Java's character and assorted string classes support text-processing - 2


Character supplies three methods that compare Character objects for ordering or other purposes. The public int compareTo(Character anotherCharacter) method compares the contents of two Characters by subtracting anotherCharacter's value field from the current Character's value field. The integer result returns. If the result is zero, both objects are the same (based on the value field only). If the result is negative, the current Character's value is numerically less than the anotherCharacter-referenced Character's value. Finally, a positive result implies that the current Character's value field is numerically greater than anotherCharacter's value field. A second overloaded public int compareTo(Object o) method works the same as compareTo(Character anotherCharacter) (and returns the same result), but compares the current Character and the o-referenced object (which must be of type Character, or the method throws a ClassCastException object). compareTo(Object o) allows Java's Collections Framework to sort Characters according to natural order. (A future article will discuss that method, sorting, and natural order.) Finally, the public final boolean equals(Object o) method compares the contents of the value field in the current Character with the contents of the value field in o.
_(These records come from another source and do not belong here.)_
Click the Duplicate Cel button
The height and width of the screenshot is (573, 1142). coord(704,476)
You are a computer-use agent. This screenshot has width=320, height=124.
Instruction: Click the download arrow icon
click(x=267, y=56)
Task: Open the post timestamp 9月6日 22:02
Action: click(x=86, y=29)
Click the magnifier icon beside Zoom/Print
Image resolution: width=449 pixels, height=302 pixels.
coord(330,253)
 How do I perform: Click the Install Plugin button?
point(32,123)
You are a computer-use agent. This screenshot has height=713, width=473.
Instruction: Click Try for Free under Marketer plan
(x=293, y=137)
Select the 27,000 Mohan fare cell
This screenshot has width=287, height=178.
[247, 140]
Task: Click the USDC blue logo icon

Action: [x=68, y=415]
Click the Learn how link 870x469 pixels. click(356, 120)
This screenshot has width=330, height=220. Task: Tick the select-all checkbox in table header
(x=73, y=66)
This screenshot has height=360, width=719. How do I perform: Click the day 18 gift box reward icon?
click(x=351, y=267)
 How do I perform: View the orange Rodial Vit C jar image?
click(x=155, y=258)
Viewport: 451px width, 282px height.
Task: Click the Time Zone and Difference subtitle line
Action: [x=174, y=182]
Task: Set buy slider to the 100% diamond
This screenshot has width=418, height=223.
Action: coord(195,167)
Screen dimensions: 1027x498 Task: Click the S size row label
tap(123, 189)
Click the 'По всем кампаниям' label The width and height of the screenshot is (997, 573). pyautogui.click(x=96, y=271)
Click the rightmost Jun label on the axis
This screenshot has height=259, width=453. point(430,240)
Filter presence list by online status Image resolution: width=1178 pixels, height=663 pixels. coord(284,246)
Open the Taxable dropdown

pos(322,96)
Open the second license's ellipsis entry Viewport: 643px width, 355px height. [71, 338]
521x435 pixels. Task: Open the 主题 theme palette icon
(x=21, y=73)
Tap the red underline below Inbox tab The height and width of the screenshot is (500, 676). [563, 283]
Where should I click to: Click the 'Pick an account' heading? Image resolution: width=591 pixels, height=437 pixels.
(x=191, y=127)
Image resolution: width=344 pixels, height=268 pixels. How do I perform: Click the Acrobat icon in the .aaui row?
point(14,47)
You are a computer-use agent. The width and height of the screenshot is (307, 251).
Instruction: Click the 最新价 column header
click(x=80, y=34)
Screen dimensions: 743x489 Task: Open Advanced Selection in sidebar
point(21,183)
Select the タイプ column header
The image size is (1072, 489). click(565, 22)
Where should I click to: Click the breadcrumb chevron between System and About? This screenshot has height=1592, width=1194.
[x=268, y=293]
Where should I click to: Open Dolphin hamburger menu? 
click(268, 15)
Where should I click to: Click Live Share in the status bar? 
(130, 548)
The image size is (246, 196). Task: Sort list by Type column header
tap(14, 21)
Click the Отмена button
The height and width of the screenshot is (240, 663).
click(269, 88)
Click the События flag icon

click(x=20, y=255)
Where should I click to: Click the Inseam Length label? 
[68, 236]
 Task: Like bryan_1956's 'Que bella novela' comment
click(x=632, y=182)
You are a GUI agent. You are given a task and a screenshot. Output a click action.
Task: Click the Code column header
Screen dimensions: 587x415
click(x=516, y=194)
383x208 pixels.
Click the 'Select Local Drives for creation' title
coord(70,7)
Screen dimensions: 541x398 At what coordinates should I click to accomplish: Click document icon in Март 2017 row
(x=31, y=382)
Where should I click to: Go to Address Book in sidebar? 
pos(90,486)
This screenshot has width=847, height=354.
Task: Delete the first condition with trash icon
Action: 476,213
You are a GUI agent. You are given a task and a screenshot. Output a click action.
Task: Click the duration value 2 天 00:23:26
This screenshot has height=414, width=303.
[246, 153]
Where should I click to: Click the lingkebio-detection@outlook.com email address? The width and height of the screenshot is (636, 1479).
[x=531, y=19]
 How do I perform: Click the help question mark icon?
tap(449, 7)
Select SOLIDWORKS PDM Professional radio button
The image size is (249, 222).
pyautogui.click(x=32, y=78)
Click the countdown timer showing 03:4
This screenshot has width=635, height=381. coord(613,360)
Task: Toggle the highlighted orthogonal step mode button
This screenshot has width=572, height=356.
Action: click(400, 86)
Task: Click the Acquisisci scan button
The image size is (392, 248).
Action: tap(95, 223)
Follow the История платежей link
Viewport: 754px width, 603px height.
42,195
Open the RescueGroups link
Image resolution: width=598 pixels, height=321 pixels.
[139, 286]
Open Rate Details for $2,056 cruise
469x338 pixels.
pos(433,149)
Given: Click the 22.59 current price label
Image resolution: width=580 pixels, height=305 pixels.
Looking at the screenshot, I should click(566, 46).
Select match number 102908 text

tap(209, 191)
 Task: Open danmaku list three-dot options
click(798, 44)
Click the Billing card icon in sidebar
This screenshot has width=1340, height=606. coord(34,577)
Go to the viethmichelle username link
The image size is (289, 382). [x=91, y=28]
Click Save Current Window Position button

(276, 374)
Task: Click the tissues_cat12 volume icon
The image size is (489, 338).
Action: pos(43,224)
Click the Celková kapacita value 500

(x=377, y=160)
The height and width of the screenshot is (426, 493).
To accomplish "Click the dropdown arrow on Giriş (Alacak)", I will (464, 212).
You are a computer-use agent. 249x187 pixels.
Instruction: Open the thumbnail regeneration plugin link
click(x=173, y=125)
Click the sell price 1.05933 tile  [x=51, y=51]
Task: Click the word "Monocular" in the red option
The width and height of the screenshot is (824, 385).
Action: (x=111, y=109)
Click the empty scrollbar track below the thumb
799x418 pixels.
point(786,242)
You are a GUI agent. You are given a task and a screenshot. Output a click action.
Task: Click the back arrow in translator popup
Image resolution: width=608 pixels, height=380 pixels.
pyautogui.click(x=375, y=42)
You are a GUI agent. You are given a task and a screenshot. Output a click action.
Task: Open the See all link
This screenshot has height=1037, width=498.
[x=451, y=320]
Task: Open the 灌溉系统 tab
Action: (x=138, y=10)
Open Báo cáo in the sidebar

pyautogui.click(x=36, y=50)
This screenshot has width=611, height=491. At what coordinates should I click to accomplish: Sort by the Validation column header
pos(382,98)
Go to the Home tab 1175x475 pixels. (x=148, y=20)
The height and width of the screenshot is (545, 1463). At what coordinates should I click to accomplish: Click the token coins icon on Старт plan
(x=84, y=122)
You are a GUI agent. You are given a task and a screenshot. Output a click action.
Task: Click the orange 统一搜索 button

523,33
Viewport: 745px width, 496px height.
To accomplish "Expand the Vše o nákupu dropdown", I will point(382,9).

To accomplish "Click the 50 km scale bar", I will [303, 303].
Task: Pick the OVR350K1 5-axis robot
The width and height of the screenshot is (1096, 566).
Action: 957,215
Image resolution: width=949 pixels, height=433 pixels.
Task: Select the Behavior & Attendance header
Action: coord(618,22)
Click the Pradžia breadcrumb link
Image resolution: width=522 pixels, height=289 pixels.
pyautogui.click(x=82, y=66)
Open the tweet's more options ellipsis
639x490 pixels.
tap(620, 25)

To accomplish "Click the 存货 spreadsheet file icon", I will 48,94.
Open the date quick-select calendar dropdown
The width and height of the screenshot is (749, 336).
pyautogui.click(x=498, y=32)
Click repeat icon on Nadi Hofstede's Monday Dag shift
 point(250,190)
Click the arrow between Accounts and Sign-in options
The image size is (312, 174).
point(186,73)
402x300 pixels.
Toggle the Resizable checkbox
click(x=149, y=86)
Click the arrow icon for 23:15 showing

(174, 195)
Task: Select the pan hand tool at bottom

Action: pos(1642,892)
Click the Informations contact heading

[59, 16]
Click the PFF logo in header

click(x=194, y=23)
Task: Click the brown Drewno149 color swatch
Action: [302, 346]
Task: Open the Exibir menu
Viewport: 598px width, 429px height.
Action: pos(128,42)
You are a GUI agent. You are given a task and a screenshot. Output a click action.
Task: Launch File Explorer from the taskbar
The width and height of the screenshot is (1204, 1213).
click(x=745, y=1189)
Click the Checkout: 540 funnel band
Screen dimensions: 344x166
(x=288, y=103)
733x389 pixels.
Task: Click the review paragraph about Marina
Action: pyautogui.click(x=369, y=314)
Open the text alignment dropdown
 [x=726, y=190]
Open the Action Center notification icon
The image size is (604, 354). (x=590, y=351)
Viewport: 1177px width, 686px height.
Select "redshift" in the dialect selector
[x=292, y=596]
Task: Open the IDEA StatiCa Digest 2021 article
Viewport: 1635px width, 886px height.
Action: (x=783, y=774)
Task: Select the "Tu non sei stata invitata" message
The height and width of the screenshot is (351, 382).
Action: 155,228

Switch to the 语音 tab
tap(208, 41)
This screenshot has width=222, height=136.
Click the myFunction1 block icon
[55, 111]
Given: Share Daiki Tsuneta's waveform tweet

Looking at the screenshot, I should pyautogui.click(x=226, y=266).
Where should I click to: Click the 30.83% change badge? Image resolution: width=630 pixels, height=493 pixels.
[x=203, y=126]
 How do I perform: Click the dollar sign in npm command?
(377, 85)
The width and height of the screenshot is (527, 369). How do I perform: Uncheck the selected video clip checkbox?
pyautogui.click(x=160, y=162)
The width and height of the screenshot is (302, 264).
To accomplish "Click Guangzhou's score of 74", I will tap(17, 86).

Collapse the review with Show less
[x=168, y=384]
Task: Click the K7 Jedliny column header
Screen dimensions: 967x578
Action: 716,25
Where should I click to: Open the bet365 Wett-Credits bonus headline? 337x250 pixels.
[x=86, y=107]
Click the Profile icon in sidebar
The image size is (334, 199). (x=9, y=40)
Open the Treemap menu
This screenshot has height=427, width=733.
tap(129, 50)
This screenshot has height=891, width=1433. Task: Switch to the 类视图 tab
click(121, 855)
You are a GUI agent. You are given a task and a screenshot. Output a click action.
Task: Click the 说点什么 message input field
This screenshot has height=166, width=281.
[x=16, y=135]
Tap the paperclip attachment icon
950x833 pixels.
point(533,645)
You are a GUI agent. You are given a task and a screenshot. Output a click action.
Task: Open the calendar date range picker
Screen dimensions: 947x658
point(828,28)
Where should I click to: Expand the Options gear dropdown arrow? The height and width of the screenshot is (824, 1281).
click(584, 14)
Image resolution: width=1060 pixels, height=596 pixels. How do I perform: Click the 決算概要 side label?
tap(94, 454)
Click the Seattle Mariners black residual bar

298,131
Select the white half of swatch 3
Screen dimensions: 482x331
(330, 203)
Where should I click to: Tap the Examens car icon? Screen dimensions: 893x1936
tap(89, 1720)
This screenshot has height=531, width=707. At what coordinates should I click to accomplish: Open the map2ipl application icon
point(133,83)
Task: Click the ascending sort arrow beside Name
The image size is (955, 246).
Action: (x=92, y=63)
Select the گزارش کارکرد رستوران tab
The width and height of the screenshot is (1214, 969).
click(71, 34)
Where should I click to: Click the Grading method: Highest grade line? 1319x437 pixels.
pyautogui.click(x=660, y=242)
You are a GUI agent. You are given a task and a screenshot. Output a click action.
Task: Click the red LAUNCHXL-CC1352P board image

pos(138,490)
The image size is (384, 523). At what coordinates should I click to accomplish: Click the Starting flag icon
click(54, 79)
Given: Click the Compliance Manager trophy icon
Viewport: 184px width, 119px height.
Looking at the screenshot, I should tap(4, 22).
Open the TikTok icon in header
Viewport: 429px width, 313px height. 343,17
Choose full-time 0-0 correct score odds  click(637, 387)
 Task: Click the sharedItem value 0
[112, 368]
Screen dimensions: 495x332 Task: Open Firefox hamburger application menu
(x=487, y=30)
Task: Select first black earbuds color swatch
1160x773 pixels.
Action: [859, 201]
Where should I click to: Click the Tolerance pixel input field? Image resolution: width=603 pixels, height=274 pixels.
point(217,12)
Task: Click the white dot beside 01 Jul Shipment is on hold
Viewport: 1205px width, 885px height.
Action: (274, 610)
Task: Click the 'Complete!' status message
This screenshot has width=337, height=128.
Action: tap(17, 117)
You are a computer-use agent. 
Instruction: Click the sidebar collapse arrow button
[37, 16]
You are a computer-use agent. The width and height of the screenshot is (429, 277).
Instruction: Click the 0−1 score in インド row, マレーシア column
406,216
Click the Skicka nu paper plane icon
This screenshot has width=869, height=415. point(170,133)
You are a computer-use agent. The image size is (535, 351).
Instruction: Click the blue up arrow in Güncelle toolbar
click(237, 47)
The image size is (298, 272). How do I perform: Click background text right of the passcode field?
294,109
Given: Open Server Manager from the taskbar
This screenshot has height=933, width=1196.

A Boolean true value returns if o is of type Character and if both value fields contain the same contents. Otherwise, false returns. To see the compareTo(Character anotherCharacter) and equals(Object o) methods in action, examine the following code fragment:
 
Character c1 = new Character ('A');
Character c2 = new Character ('B');
Character c3 = new Character ('A');
System.out.println ("c1.compareTo (c2): " + c1.compareTo (c2));
System.out.println ("c1.equals (c2): " + c1.equals (c2));
System.out.println ("c1.equals (c3): " + c1.equals (c3));

System.out.println ("c1.compareTo (c2): " + c1.compareTo (c2)); outputs -1 because A is (numerically) less than B. System.out.println ("c1.equals (c2): " + c1.equals (c2)); outputs false because the Characters that c1 and c2 reference contain different characters (A and B). Finally, System.out.println ("c1.equals (c3): " + c1.equals (c3)); outputs true because, although c1 and c3 reference different Characters, both objects contain the same character (A).